Overconsumption is leading to disaster

It is absolutely key to understand that the production of agricultural goods is a fixed, once a year cycle (or twice a year in the case of double crops). The wheat, corn, soybeans and other food staples are harvested in the fall/spring and then that is it for production. It doesn’t matter how high prices go or how desperate people get, no new supply can be brought online until the next harvest at the earliest. The supply must last until the next harvest, which is why it is critical that food is correctly priced to avoid overconsumption, otherwise food shortages occur.

The USDA—by manufacturing the data needed to keep supply and demand in balance—has ensured that agricultural commodities are incorrectly priced, which has lead to overconsumption and has guaranteed disaster next year when supplies run out.

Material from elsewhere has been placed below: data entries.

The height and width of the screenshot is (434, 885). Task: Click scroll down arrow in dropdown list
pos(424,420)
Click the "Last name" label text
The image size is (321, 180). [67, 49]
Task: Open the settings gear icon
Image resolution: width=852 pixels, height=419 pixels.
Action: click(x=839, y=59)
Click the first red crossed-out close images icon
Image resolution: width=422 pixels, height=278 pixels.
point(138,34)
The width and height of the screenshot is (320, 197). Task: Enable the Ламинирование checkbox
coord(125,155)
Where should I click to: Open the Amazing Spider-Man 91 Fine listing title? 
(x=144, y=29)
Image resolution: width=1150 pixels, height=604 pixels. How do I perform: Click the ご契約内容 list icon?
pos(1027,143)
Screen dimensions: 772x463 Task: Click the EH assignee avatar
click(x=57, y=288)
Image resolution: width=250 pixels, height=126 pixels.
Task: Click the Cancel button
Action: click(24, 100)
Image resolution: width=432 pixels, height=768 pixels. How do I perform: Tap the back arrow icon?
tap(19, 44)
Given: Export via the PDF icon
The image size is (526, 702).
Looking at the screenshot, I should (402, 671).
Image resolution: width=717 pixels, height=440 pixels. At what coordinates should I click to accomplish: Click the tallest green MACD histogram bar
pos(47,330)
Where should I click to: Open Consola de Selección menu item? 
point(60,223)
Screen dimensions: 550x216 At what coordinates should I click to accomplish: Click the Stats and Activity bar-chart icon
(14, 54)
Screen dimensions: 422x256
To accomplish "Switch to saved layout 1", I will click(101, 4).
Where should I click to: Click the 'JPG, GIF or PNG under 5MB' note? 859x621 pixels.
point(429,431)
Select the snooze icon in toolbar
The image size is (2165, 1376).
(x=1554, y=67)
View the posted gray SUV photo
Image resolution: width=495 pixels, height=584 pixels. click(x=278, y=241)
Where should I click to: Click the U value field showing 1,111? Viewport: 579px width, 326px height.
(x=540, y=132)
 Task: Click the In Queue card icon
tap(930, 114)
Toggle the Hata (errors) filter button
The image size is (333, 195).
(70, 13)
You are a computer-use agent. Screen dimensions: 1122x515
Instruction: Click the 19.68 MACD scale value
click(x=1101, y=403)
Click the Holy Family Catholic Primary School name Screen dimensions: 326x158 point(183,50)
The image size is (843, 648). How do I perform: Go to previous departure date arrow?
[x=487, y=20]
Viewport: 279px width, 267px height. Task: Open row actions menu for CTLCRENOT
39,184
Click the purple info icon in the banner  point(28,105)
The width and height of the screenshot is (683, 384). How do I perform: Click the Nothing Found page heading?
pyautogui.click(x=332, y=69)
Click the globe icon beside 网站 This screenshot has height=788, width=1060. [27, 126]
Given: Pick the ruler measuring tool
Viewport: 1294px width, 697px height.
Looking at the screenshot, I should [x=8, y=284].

An astounding lack of awareness

The world is blissful unaware that the greatest economic/financial/political crisis ever is a few months away. While it is understandable that general public has no knowledge of what is headed their way, that same ignorance on the part of professional analysts, economists, and other highly paid financial “experts” is mind boggling, as it takes only the tiniest bit of research to realize something is going critically wrong in agricultural market.

USDA estimates for 2009/10 make no sense

All someone needs to do to know the world is headed is for food crisis is to stop reading USDA’s crop reports predicting a record soybean and corn harvests and listen to what else the USDA saying.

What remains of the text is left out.